あらためて振り返ると結婚以来、朝夕共に祈る生活を続けてきました。それは今も変わりません。共に祈る人がいることの幸い、お互いのために祈ることのできる幸いを思います。老いを生きることの恵みの一つは、共に信仰に生きることができる幸いにあると思います。いつかある時、どちらかが天に召されると、残された方は悲しみの中に置かれます。ある知人は、夫を天に送って一年が過ぎても喪失感と寂寥感の中にあると言っていました。伴侶を喪うことは試練であると知ります。キリスト者の歩みは順風満帆ではありません。そもそもイエスはこう言っています。
ルカ 9:23
それから、イエスは皆に言われた。「わたしについて来たい者は、自分を捨て、日々、自分の十字架を背負って、わたしに従いなさい。

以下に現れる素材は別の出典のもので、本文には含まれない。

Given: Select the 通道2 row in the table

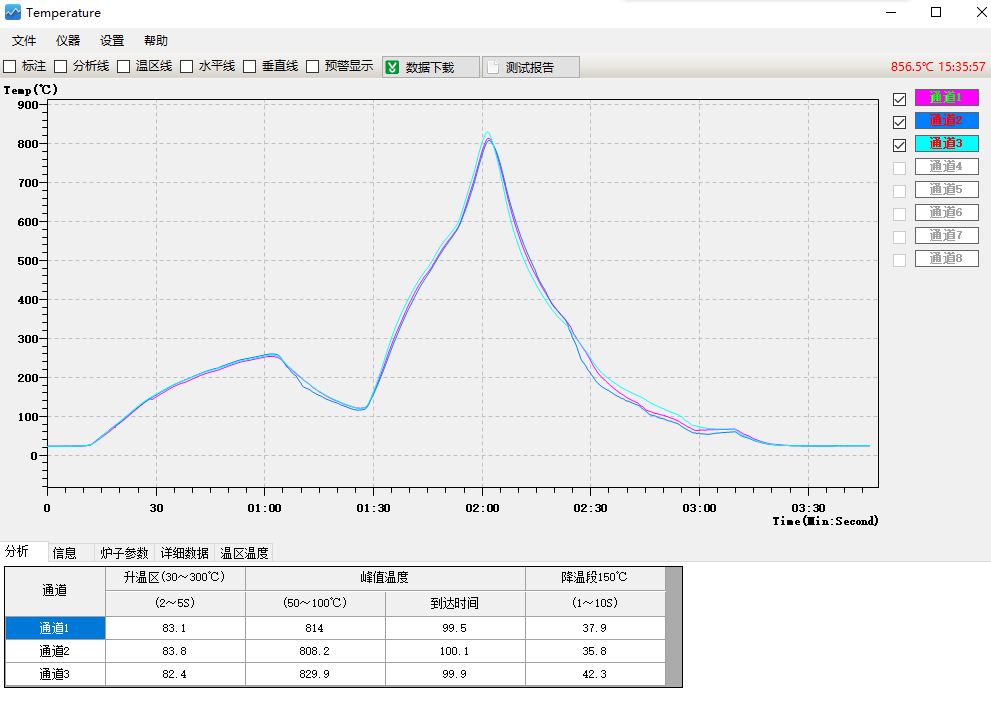Looking at the screenshot, I should (x=54, y=650).
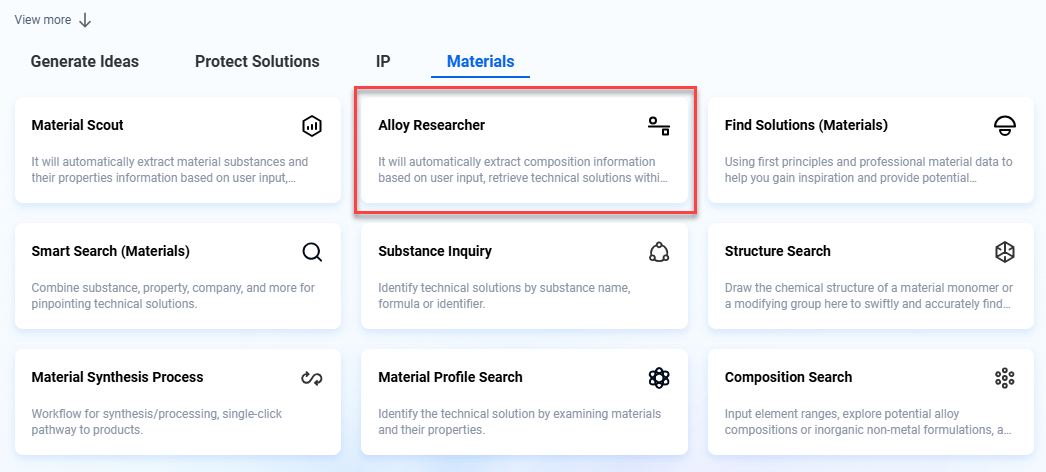The height and width of the screenshot is (472, 1046).
Task: Click the Material Profile Search atom icon
Action: (658, 378)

イエスに従うことを願う者は十字架を背負うとあります。でもイエスは十字架を背負う者の目の前を共に歩いてくださると約束されています。
老いを生きる時、大切なことは、神の国の希望を抱くことであると思います。キリスト者は死を待って人生を終わるのではなく、死という扉の向こうにある神の国に迎えられます。この希望をたしかにしたいと思います。